What to work on
1 > In the passage on workers' comp rates, what share of workers' comp does Hockman say this recession is adversely impacting?
2 > From the passage on workers' comp rates, write out the section that begins at the words "Added to the" and stops after "each jurisdiction differently.", switching "jobless recovery" to "slow recovery".
[[ Given passage, beginning ]]
Rates, Hockman said, are a function of cost and the delivery of those costs in each state. “The bottom line is, are costs going up? Sure,” Hockman said. “Investment income is down, medical costs are up, and frequency has stopped or turned.”

Hockman says the combination of those factors is driving pricing trends in many jurisdictions. One of the biggest drivers is the recent change in the frequency of claims, which had been decreasing for the past 15 years.

“Medical inflation doesn’t impact a claim that’s never been made. That’s helped in every jurisdiction,” Hockman said. “That trend is now stabilized and in some situations showing a reversal. It’s what a lot of us have been waiting for and concerned about.”

Coupled with the flattening or rising frequency are factors largely beyond the control of workers’ comp stakeholders. “As smart as we think we are, we can’t control the economy,” Hockman said. “We can hardly respond to it.”

Investment income, for example, has been volatile. “Even if delivery and benefit costs are flat, the return may not be sufficient so rates will go up,” Hockman said.

Added to the less-than-stellar investment returns have been the recession and the so-called jobless recovery. That’s impacted each jurisdiction differently.

Florida, for example, saw costs decrease following enactment of legislative reforms more than a decade ago. The poor labor market in Florida, combined with a turn in frequency, is pushing prices higher there.

New York has also had higher workers’ comp prices despite recent reforms. Hockman said the true value of the reforms has been diminished by the struggling economy.

“A lot of the reforms [in New York] had to do with the ability to return employees to work,” Hockman said. “All of a sudden we have 10.5 to 11 percent unemployment. I don’t care what the law says, in execution if there aren’t jobs to return to, it doesn’t work very well.”

Even more important to the workers’ comp system is the types of jobs lost. “This recession is adversely impacting one-third of workers’ comp, and that’s construction,” Hockman said. “In every other recessionary period we’ve come out of, the initiative that underscored the return out of the recession was homebuilding. It brought contractors, suppliers, timber people, faucet people — everybody that made something. It picked up the economy in one fell swoop. Now we don’t have that and likely not for some time.”

Hockman says a small group of national and regional professionals in the workers’ comp industry are succeeding despite the economic factors, especially state funds. He says they understand the extraordinary differences in the workers’ comp system of each jurisdiction and can wait for the economy to change.

“It will change,” Hockman said. “The question is do enough people have the patience to wait and not do foolish things in the meantime.”
[[ Given passage, end ]]
[[ Data section, beginning ]]
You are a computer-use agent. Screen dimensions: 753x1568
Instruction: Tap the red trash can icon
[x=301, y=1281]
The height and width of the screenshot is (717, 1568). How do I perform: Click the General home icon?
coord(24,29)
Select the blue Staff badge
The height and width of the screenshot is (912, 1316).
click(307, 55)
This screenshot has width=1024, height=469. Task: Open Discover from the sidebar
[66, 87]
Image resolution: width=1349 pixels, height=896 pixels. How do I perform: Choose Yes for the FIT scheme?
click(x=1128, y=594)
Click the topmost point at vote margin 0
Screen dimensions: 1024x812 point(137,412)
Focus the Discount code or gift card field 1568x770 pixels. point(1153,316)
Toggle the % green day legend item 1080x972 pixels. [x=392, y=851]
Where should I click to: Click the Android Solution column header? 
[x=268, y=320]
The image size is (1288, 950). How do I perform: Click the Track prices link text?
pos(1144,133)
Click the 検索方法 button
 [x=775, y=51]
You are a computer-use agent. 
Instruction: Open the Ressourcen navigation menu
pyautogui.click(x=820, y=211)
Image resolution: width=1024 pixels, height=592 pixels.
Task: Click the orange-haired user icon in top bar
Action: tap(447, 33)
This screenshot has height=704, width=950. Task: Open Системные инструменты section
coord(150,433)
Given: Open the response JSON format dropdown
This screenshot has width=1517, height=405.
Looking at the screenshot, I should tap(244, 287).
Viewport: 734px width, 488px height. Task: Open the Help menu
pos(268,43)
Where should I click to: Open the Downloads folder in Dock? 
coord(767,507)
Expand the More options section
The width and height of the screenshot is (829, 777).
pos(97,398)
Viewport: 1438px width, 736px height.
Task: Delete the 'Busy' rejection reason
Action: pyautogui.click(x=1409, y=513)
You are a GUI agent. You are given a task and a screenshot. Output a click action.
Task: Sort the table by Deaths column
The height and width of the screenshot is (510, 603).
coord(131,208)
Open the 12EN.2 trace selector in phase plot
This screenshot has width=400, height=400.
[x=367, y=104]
[[ Data section, end ]]
Task-by-task outputs
1 > One-third of workers' comp, which is construction.

2 >
Added to the less-than-stellar investment returns have been the recession and the so-called slow recovery. That’s impacted each jurisdiction differently.